====== Listing

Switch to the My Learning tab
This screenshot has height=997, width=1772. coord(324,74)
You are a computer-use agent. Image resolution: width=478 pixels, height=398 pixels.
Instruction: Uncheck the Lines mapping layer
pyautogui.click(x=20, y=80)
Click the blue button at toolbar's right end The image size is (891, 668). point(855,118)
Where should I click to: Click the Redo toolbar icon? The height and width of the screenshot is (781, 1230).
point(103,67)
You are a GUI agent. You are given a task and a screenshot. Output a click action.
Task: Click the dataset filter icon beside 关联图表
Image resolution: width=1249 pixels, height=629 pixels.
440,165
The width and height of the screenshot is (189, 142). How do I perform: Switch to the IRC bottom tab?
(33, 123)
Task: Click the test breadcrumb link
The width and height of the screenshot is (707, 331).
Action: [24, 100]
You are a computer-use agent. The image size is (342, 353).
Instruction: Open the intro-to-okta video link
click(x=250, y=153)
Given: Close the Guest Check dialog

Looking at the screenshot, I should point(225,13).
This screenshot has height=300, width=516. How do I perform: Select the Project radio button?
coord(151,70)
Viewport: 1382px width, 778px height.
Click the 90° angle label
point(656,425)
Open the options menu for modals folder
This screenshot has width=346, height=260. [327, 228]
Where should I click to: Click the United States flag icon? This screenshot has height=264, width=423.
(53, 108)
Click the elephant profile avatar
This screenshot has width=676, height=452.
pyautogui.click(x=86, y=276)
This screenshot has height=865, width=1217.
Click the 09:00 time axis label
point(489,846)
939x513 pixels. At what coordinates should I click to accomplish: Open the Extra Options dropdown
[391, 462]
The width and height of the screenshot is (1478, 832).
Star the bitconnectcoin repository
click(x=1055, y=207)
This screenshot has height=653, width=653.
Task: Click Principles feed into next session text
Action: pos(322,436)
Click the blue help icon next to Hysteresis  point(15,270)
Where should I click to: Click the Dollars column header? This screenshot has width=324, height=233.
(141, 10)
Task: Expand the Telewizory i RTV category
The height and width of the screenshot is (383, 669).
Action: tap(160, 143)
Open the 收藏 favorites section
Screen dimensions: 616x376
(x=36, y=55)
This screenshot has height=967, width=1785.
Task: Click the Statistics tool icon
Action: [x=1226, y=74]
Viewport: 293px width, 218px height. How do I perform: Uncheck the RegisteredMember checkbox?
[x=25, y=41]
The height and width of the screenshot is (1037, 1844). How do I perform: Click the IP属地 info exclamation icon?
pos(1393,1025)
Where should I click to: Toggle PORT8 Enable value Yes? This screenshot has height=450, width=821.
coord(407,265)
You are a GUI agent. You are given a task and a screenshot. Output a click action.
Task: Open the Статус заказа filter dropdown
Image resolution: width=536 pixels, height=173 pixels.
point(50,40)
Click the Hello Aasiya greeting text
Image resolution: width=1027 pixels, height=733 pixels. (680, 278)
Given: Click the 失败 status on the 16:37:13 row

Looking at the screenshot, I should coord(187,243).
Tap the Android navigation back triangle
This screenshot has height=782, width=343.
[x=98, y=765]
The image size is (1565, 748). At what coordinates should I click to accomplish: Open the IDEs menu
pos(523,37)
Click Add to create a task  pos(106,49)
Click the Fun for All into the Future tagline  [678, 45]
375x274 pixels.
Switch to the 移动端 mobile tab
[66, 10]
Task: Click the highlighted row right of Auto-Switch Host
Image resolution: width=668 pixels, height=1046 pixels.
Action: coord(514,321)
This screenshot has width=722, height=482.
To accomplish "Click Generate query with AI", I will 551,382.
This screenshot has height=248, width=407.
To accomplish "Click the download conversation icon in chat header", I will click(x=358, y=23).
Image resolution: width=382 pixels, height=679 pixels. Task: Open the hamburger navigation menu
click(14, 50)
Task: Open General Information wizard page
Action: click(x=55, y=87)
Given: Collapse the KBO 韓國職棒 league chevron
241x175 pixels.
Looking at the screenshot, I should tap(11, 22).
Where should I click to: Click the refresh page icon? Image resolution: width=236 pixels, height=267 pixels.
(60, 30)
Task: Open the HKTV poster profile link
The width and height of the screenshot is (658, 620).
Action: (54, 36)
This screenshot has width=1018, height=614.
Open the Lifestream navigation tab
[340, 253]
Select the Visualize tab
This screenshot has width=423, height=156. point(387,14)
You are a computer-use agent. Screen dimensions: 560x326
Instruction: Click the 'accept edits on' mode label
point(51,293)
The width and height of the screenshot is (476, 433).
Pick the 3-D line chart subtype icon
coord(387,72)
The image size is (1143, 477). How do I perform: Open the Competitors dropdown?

============

> **Work instructions**
Give every line from the start of the records through the line containing "Click the blue button" as a JSON list of strings, one string per line, with blank lines left out.

> **Worked solution**
[
  "Switch to the My Learning tab",
  "This screenshot has height=997, width=1772. coord(324,74)",
  "You are a computer-use agent. Image resolution: width=478 pixels, height=398 pixels.",
  "Instruction: Uncheck the Lines mapping layer",
  "pyautogui.click(x=20, y=80)",
  "Click the blue button at toolbar's right end The image size is (891, 668). point(855,118)"
]